Не соответствует действительности слух о его участии в этот период в каком-то бизнесе; разве что считать таковым продажу на рынке привезенной кем-то из Польши утвари, с тем, чтобы вечером того же дня пропить свою долю выручки.
Пару раз он играл в каких-то опенах в Польше, – ведь от Гродно до границы рукой подать, но лучшие годы давно остались позади, здоровье было разрушено окончательно и, хотя ему было тогда только слегка за пятьдесят, жизнь была почти уже прожита.
Согласно Спинозе, важнейшей движущей силой в человеке как единстве духа и тела является «стремление упорствовать в своем собственном существовании в продолжение неограниченного времени». В эти последние годы жизни, когда не было уже ни советской власти, ни ее карающих законов, так мешавших Рубану «упорствовать в своем существовании», функции этой жестокой власти взяли на себя ужасающая нищета, болезни, алкоголь.
Пьяный, он попал под машину. Больница. Две недели состояние его оценивалось как критическое, потом он пошел на поправку, но неожиданно умер. «Три креста», - качал головой врач, производивший вскрытие, - «три креста», застарелый, залеченный сифилис inrecto...»

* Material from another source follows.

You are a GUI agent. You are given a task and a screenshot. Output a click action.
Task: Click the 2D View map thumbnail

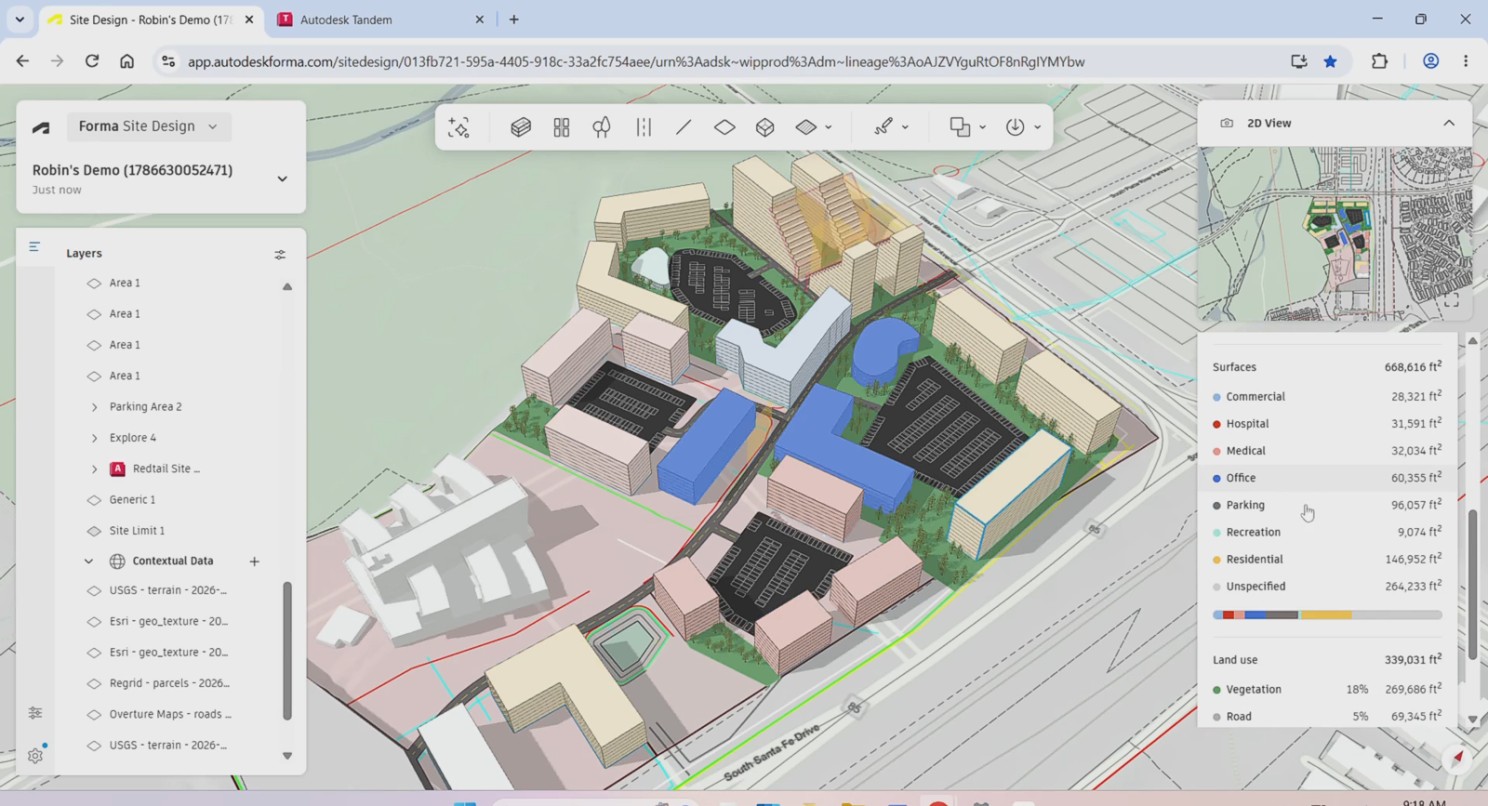pyautogui.click(x=1335, y=234)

Денег на похороны у матери не было; их дала женщина, сидевшая за рулем машины. Некому было и хоронить его: ни у кого из бывших собутыльников времени не нашлось, и гроб с его телом несли Владимир Веремейчик, пятнадцатилетним подростком сыгравший свою первую в жизни партию с мастером, местной знаменитостью, чемпионом Ленинграда, да три ученика Веремейчика, воспитанники гродненской шахматной школы.
Официальная дата его смерти, проставленная на справке, выданной в домоуправлении - 17 ноября 1997 года, но она не заслуживает доверия: Веремейчик вспоминает, что это был теплый день ранней осени, и деревья стояли еще совсем зеленые. Похоронили его за чертой города, километров в тринадцати от него, так что блюстители библейских традиций могут быть спокойны. Название у этого места нет, все зовут его просто: Кладбище. Есть табличка с именем, но памятника нет, конечно.

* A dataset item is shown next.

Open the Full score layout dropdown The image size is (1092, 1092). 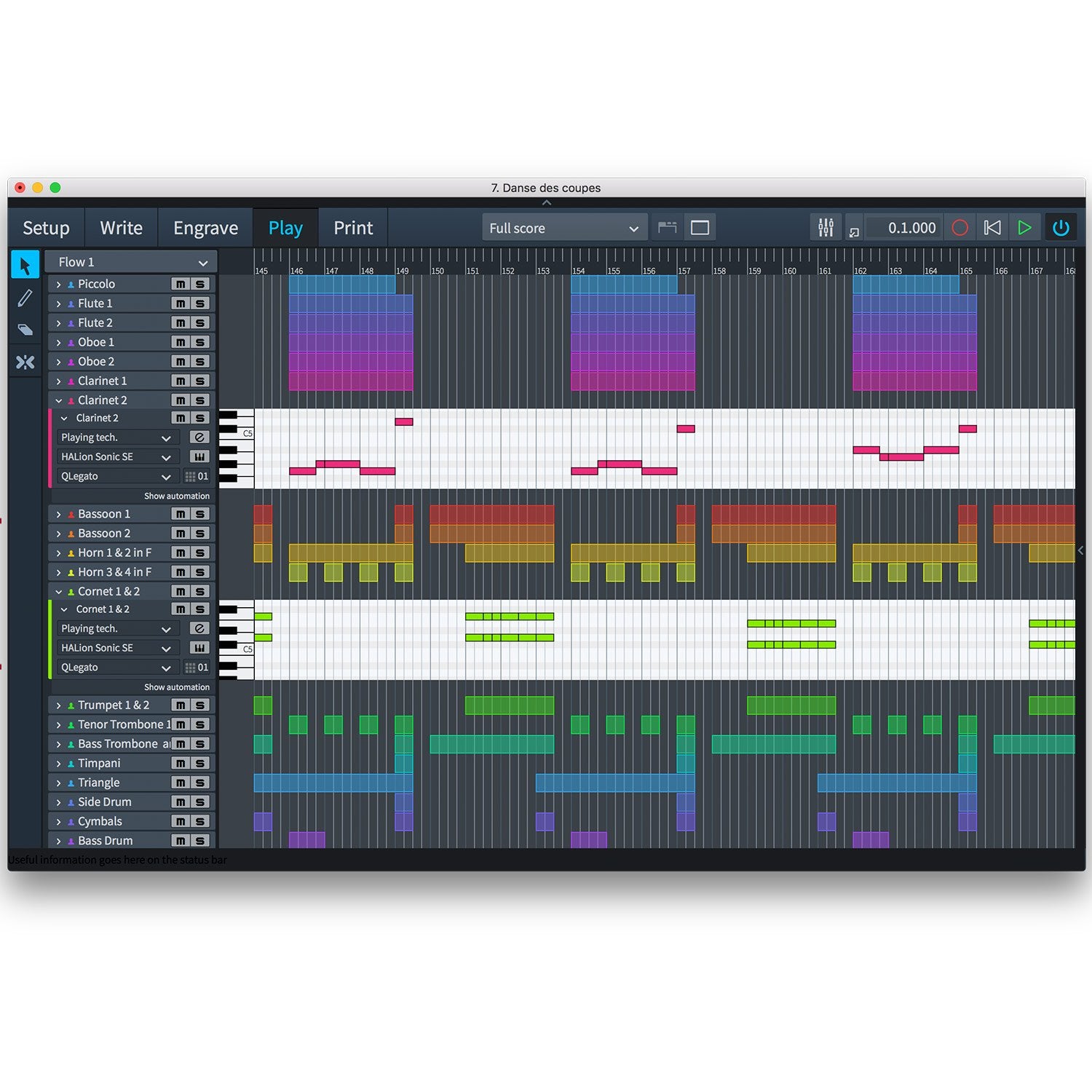coord(563,229)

Уже после его смерти приезжал в Гродно бывший режиссер местного драматического театра, ныне американский житель, говорил, что пьеса Рубана была напечатана в Америке и даже вроде где-то поставлена; хотел отдать гонорар матери Жени, но отдавать его было уже некому...
В Петербурге на углу Большой Конюшенной и Волынского переулка, напротив и чуть-чуть наискосок от Чигоринского Клуба, где так часто бывал Рубан, расположена ассоциация «Крылья». Так назывался роман Михаила Кузмина, посвященный «скользкой» тематике и вызвавший в начале прошлого века большие пересуды. Эта организация занимается проблемами сексуальных меньшинств.
У Гесиода есть фраза: прежде бы мне умереть или позже родиться. Кто знает, как могла бы сложиться судьба Жени Рубана, родись он в другой стране, или в той же самой, но тридцатью, скажем, годами позже. Тридцать лет – мгновение нескончаемого Хроноса, но и почти все, когда речь идет о жизни взрослого человека.
Стал ли бы он философом? Историком? Писателем? Шахматистом? Кто может знать это. Времена не выбирают, в них живут и умирают - незамысловатые слова песенки семидесятых годов. Не выбирал своего времени и он.